Но в голову ничего не шло. Он думал о брате, о родных, о своем степном крае, смотрел в книгу, а видел родные поля, которых так не хватало ему сейчас. В читальне появился Бессараб, подошел на цыпочках к Михайлу и, наклонившись, прошептал ему на ухо:
— Беги поскорей в наше логово, книги твои я сдам.
— Что случилось? — испуганно спросил Михайло.
Бессараб замялся, но пояснил:
— Да… ничего особенного. Письмо пришло с этого… с Дальнего Востока, на твое имя.
— Где оно?! — даже вздрогнул Михайло. — Ты захватил его с собой?
— Сюда? — Микола на мгновенье стушевался, но быстро опомнился. — Да понимаешь… Я же не знал, что ты здесь. Случайно зашел, а письмо положил на койку… Да что болтать, пулей лети в спортзал…
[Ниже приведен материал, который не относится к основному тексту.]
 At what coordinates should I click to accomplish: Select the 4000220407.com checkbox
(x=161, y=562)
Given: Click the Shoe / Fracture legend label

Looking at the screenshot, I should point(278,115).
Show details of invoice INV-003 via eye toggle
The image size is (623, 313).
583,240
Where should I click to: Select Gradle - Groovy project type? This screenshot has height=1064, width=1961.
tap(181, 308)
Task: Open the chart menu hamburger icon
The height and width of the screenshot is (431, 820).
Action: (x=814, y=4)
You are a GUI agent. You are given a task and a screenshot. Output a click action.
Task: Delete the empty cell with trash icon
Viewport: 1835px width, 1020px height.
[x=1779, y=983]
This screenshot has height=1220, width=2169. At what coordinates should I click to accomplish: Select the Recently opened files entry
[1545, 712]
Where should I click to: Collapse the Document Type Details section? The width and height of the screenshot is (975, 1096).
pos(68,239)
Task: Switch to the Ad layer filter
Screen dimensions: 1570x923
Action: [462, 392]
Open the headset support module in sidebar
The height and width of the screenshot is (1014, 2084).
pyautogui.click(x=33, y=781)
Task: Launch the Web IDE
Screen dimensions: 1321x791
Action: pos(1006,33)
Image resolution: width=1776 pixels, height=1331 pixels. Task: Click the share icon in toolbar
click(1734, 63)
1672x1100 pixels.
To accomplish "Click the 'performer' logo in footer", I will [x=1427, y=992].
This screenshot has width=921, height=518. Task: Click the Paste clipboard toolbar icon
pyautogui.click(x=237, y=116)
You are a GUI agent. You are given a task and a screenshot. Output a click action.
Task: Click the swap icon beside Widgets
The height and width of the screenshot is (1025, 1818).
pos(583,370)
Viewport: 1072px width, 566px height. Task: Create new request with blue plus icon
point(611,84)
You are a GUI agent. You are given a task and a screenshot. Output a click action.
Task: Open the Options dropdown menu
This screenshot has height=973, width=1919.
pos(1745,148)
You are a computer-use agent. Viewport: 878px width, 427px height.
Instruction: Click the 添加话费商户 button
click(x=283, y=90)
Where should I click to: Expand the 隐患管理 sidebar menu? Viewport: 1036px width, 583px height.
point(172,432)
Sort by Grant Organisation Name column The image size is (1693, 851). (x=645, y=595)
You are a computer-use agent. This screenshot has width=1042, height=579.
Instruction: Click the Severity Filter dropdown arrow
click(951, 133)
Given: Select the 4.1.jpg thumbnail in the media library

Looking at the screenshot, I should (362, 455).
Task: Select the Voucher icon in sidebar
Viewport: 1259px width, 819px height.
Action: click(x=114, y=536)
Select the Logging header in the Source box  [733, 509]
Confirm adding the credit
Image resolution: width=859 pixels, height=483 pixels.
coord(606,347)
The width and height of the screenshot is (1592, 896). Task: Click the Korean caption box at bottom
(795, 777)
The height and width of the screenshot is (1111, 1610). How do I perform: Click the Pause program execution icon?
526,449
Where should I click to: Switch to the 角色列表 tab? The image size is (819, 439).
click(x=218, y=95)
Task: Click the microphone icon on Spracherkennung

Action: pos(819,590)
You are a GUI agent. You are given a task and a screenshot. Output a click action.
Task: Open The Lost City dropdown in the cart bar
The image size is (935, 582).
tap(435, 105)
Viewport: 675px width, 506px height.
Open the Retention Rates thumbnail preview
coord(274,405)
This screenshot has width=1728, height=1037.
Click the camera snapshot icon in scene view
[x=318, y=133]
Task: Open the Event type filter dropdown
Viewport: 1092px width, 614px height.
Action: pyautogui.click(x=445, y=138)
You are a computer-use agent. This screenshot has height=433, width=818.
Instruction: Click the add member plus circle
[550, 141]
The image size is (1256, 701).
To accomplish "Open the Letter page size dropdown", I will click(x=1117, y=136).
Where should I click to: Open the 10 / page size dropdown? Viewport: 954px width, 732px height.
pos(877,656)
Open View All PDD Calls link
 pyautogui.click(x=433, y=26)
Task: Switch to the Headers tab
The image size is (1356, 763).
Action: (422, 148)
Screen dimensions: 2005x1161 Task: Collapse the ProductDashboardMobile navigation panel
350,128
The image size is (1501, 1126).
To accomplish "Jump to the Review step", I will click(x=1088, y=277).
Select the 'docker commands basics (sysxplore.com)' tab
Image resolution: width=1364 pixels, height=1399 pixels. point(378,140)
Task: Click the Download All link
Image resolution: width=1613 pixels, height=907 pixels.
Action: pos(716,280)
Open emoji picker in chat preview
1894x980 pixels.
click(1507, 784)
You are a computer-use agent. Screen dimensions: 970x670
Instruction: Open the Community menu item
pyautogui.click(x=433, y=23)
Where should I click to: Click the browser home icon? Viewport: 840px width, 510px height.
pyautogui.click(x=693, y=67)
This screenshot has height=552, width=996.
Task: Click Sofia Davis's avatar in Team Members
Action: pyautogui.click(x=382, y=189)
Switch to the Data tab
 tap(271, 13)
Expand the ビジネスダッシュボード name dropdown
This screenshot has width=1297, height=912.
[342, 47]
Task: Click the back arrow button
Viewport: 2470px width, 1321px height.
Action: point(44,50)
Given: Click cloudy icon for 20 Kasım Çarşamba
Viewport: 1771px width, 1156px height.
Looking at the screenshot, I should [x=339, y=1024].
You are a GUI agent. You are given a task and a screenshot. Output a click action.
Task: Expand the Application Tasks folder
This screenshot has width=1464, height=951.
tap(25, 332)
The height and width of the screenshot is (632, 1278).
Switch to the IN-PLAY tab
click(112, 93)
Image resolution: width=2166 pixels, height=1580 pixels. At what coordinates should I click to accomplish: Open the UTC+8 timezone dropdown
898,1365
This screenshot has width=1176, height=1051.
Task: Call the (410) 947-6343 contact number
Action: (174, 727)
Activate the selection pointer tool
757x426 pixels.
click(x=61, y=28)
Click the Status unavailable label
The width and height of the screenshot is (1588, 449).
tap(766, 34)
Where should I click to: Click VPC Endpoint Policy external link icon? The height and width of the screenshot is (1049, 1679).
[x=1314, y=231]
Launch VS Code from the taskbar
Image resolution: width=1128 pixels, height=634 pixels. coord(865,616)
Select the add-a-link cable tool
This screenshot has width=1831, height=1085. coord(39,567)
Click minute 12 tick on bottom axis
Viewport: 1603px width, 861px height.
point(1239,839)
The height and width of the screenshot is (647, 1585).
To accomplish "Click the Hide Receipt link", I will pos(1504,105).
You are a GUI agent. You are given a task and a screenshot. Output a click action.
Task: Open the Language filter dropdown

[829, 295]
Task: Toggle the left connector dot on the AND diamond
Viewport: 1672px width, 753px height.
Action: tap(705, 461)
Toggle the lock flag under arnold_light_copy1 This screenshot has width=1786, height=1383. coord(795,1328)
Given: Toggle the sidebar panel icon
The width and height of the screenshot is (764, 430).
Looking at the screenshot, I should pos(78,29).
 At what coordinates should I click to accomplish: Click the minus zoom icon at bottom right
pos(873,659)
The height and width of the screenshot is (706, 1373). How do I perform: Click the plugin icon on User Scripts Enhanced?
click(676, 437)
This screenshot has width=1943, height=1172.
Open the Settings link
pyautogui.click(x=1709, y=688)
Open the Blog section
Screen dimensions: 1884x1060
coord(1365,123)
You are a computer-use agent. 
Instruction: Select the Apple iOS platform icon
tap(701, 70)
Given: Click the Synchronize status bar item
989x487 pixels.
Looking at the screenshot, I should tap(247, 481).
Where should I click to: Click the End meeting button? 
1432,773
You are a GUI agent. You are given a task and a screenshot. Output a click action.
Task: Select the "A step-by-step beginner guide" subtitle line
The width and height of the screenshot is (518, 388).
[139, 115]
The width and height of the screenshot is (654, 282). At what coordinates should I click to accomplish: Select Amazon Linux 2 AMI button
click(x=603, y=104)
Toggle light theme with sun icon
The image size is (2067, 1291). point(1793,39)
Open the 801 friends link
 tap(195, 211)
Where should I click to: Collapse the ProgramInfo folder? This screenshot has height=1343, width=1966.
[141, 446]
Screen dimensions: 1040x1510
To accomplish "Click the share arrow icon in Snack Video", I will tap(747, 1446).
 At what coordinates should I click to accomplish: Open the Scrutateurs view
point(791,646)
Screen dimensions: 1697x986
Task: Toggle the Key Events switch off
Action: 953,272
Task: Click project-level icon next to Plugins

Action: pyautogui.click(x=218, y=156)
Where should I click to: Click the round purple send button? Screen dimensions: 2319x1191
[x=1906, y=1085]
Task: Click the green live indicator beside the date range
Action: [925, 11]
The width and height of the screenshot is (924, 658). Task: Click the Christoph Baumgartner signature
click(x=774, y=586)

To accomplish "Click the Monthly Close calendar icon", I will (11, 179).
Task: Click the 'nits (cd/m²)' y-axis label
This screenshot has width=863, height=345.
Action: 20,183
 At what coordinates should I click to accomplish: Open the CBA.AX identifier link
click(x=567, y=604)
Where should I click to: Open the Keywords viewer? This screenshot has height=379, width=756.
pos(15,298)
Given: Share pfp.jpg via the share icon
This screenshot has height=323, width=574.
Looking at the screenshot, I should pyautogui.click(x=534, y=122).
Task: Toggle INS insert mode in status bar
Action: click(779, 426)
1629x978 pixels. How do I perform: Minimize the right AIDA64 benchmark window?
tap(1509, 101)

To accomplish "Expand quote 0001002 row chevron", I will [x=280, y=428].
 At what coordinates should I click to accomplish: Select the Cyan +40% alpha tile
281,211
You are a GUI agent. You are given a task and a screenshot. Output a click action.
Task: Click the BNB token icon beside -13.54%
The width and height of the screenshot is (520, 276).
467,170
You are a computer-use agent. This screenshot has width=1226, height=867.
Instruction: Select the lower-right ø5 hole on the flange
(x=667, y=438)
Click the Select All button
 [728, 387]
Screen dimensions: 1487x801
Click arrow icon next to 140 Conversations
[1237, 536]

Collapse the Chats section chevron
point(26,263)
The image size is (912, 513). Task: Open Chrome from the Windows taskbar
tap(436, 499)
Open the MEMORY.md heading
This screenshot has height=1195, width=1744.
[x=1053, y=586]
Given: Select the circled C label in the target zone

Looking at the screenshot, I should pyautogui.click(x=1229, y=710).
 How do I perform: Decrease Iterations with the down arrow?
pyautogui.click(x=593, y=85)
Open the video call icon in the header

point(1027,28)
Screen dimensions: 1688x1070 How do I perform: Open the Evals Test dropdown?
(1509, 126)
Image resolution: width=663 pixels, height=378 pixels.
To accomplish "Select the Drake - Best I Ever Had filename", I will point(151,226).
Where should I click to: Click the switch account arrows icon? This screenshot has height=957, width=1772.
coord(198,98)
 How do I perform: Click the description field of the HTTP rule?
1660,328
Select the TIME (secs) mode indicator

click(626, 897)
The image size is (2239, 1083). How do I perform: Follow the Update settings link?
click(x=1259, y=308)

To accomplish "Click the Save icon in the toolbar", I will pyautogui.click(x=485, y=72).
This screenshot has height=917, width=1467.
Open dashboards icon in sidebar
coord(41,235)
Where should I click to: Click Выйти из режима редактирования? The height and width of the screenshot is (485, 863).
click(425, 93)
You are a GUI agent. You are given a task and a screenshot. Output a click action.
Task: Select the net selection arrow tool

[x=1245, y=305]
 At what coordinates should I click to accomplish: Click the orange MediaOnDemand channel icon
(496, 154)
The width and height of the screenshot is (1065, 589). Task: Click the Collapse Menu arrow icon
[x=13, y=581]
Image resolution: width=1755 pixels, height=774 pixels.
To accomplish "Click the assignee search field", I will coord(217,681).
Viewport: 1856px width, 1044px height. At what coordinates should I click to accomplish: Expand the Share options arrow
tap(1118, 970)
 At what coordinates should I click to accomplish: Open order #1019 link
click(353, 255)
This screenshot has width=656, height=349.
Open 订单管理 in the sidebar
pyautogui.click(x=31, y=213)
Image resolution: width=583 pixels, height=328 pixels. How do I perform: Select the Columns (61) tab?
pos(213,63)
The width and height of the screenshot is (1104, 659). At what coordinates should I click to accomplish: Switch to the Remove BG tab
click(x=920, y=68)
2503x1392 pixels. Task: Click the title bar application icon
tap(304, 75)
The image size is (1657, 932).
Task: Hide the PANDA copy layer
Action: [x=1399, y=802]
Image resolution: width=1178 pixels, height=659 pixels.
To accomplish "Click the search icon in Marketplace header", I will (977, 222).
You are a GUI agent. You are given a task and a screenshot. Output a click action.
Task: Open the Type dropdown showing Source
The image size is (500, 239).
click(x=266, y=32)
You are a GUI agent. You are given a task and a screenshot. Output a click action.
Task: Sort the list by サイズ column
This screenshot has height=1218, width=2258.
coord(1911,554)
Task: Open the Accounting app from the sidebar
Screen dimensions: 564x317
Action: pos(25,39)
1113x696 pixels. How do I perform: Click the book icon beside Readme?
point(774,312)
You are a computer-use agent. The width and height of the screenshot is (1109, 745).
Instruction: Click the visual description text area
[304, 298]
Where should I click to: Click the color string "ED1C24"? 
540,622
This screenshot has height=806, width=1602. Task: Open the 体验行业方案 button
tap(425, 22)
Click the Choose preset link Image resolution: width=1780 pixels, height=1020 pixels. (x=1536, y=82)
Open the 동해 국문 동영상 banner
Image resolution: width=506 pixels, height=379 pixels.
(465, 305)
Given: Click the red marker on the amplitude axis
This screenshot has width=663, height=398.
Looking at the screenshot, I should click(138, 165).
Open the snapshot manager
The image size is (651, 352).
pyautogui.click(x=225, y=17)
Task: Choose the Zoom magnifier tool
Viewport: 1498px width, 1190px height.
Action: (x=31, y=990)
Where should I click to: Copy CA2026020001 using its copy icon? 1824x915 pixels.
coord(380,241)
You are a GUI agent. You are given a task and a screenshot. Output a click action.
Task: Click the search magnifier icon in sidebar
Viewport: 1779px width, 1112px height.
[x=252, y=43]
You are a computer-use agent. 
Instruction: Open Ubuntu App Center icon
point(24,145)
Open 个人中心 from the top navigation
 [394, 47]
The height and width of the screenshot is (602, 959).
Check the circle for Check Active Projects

Вбежав в спортзал, Лесняк еще издали бросил взгляд на свою койку — никакого письма на ней не было. Подбежал, приподнял подушку, отбросил край одеяла — письма нет… Не может быть, чтобы Микола решился шутить такими вещами. Он осмотрелся и увидел группу студентов, стоявших около стола. Они делали вид, что не замечают Михайла. Значит, коллективный розыгрыш…
«Им бы позабавиться, а мое сердце разрывается на части», — раздраженно подумал Михайло. Резко крикнул стоявшим у стола:
— Эй вы, крокодилы! Кто из вас письмо взял?
Несколько студентов повернули к нему головы.
— Вот и Мишко наш, — послышался голос Зиновия.
Парни расступились, и Лесняк увидел военного, сидевшего за столом.
У Михайла подкосились ноги, в голове помутилось: «Вася!» И тут же бросился к брату:
— Вася! Живой!
Военный встал и улыбнулся. Отводя левое плечо назад, сказал:
— Плечо, Мишко… Побереги мое плечо…
Михайло успел уже заметить, что рука брата на перевязи.
Обвив его шею руками, он вдруг заплакал:
— Василь! Живой! Я верил! Я знал, Василечек…
Старший брат, обнимая его, успокаивающе приговаривал:
— Не плачь, Мишко. Ну, ну, хватит, родной мой. Все хорошо, Мишко!
Студенты немного отступили от братьев, некоторые отвернулись, другие опустили глаза или смотрели на эту сцену исподлобья. Некоторые незаметно утирали слезы.
Михайло овладел собой, успокоился и, выпустив брата из своих объятий, виновато сказал:
— Извините, хлопцы.
— Ладно, ладно, все обошлось хорошо! — послышались голоса. — Здесь хоть бы кто…
После первых приветствий братья пошли в гостиницу, где остановился Василь. По дороге встретили запыхавшегося Бессараба.
— Что, Михайло, нашел письмо? — сверкая плутоватыми глазами, спросил Микола.
— Иди к черту! — добродушно ответил Михайло и, обратившись к брату, спросил: — Может, возьмем с собой этого лоботряса?
Василь удивленно посмотрел на брата:
— Ты что, Мишко?. С каких пор грубияном стал?
— С ним по-другому нельзя, — шутливо проговорил Михайло. — Иначе нос задерет и на шею сядет.
— Вы, Василь, не обращайте внимания на его грубости, — весело проговорил Микола. — Я ему, архаровцу, тем же плачу.
Василь подумал: «Это у них возрастное — боятся нежность и доброту свою выказывать. Совсем еще мальчишки. Что ж, пусть… Не так уж много времени осталось им для беззаботной жизни, для шуток. Они еще не понимают, что происходит в мире, не видят, какие тучи надвигаются отовсюду».
Весь день солнце припекало по-летнему, и на улице было душно. А в номере гостиницы веяло прохладой и все сверкало чистотой.